Upaya China untuk bertumbuh dengan membangun infrastruktur merupakan strategi competitive advantage, sebagaimana dilakukan oleh negara-negara maju lainnya. Amerika dan sejumlah negara Eropa, membangun keunggulan kompetisinya dengan memaksilkan resource yang mereka miliki.
Dikutip dari laman www.bbs.binus.ac.id, Michael E. Porter, penggagas teori Competitive Advantage menyebutkan bahwa suatu negara memperoleh keunggulan daya saing (Competitive Advantage) jika perusahaan (yang ada di negara tersebut) kompetitif.

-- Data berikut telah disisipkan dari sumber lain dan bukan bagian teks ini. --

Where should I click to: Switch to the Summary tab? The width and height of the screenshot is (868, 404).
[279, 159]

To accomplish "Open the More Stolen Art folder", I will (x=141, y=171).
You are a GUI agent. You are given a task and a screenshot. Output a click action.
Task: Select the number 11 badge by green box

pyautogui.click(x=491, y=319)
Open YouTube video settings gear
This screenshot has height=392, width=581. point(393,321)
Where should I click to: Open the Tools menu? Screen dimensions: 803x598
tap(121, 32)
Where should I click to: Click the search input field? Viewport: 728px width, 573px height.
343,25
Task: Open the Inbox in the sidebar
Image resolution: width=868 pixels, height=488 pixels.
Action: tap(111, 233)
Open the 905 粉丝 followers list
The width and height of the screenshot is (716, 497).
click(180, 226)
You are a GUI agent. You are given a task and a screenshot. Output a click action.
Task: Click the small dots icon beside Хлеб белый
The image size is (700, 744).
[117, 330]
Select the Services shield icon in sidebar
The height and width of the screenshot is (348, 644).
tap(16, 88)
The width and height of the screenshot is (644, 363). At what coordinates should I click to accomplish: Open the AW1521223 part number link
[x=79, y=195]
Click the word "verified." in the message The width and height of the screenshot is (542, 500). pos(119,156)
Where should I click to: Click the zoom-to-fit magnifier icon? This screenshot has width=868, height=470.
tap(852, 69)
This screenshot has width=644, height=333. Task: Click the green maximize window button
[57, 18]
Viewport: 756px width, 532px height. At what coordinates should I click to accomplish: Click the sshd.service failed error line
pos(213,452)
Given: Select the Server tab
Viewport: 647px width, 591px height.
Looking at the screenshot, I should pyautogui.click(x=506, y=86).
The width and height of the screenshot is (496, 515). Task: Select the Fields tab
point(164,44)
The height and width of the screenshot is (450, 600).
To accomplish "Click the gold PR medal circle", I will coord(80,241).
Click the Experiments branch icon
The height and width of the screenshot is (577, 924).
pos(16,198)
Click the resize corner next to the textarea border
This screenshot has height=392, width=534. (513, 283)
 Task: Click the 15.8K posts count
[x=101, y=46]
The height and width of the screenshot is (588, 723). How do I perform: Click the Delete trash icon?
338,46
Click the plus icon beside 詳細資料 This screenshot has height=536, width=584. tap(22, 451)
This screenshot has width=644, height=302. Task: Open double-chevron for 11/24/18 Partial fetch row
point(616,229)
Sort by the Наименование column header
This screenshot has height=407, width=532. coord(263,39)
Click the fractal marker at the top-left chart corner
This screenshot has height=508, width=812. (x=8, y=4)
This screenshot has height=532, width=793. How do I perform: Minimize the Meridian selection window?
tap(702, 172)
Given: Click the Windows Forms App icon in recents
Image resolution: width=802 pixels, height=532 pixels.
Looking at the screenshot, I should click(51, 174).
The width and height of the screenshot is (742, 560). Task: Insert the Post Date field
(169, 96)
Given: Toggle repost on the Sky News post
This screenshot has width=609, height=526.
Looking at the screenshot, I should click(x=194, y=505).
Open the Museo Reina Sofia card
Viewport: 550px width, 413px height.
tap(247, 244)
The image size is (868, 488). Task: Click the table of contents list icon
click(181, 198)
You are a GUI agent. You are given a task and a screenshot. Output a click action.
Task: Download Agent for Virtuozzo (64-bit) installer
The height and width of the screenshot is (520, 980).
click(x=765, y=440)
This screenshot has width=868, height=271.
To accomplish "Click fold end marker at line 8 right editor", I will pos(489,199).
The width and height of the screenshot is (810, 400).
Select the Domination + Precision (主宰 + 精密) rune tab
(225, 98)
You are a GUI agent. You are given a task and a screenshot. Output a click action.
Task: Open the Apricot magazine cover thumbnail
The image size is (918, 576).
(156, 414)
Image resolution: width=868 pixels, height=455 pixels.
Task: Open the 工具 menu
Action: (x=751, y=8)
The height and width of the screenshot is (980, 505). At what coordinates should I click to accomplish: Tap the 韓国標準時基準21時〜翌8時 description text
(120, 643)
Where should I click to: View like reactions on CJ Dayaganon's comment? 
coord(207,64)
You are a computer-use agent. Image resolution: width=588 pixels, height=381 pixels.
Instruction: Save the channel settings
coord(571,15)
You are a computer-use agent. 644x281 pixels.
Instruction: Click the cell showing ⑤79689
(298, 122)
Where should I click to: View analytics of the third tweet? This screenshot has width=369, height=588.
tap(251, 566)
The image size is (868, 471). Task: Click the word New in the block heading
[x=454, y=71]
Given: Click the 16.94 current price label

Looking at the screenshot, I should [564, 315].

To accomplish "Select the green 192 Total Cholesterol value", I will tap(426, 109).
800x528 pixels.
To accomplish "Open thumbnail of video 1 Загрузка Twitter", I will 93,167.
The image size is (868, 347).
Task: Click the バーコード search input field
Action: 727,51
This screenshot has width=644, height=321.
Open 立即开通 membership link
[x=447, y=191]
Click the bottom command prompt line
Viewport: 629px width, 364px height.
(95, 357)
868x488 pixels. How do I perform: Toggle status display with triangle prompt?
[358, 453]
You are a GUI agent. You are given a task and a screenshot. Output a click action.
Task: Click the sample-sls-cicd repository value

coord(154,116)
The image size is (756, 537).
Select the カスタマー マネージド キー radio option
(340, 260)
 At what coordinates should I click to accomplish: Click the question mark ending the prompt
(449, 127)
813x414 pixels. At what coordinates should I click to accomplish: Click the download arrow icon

Perusahaan menjadi kompetitif salah satunya melalui inovasi yang meliputi peningkatan teknis proses produksi.
Secara umum, menjaga pertumbuhan ekonomi adalah upaya yang dilakukan hampir semua negara di dunia dengan strateginya masing-masing. Sehingga keberhasilan China membentuk mekanisme kerja yang menghasilkan biaya produksi rendah, ditambah dengan kebijakan subsidi, adalah langkah normal yang mereka lakukan untuk tetap kompetitif dan menjaga pertumbuhan.
Kedua, mekanisne eCommerce yang merupakan Pasar Persaingan Sempurna
Predatory pricing merupakan bagian dari jenis politik Dumping, sebuah kebijakan dari suatu negara untuk menjual produk ke luar negeri dengan harga murah untuk menguasai pasar negera lain. Dalam www.ocbcnisp.com disebutkan, Indonesia pernah dituding Korea Selatan telah melakukan politik dumping saat menjadi penyuplai kertas. Hasilnya, rakyat Korea lebih menyukai produk Indonesia yang lebih murah dan lebih bagus. Ada pula ekspor sutera dari China dengan harga murah ke India yang merupakan negara penghasil sutera. Atau yang dilakukan Jepang dengan produk elektronik serta mobil dan motornya.
Jika mengacu pada teori ini, dumping merujuk pada desain pemasaran produk dari satu negara ke negara lainnya yang spesifik pada produk tertentu, yang memang dipasarkan dengan harga murah untuk 'mematikan' produk di pasar negara tujuan.
Sementara praktik harga murah yang dipasarkan melalui Tik Tok Shop, jauh dari konteks tersebut. Produk murah yang ada di TikTok Shop tidak hanya berasal dari satu negara saja. Produknya pun sangat beragam. Bahkan jika dipadankan dengan teori pasar persaingan sempurna, maka karakteristik transaksi di TikTok Shop pada dasarnya mendekati konsep tersebut. Banyak penjual dan pembeli, produk homogen, penjual dan dan pembeli dapat keluar masuk pasar dengan mudah. Inilah yang menyebabkan laman www.landx.id menyebut e-commerce masuk kategori pasar persaingan sempurna.
TikTok Shop sendiri pada dasarnya fitur eCommerce yang hanya memiliki izin operasi sebagai sosial media. Namun mekanisme yang berlaku pada TikTokShop tidak ubahnya Pasar Persaingan Sempurna yang jauh dari konteks jenis Dumping yakni predatory pricing.
Ketiga, optimalisasi hidden asset sebagai strategi pemasaran
Masih ingat dengan promo salah satu maskapai penerbangan yang menjual tiketnya dengan harga hanya USD 1? Atau kamar hotel yang banderol dengan harga tidak lebih dari Rp. 50 rb? Umumnya dipasarkan saat low season. Hal ini dilakukan, untuk memaksimalkan kursi / kamar kosong dari maskapai atau hotel tersebut. Pada dasarnya, mereka menjual dengan harga nyaris gratis karena produk tersebut tidak memberikan tambahan variabel cost yang signifikan. Namun di satu sisi, promo dengan harga murah tersebut terdengar bombastis dan berpotensi viral dan sensasi, sehingga brand semakin dikenal. Inilah yang disebut dengan memaksimalkan hidden asset.
Produk di TikTokShop pun sejatinya sama, sebagaimana dibahas di atas, produk murah di TikTokShop adalah barang-barang yang tidak habis terjual. Daripada menumpuk dan menambah biaya penyimpanan, maka barang-barang tersebut dipasarkan secara murah secara online, termasuk salah satunya melalui TikTok Shop.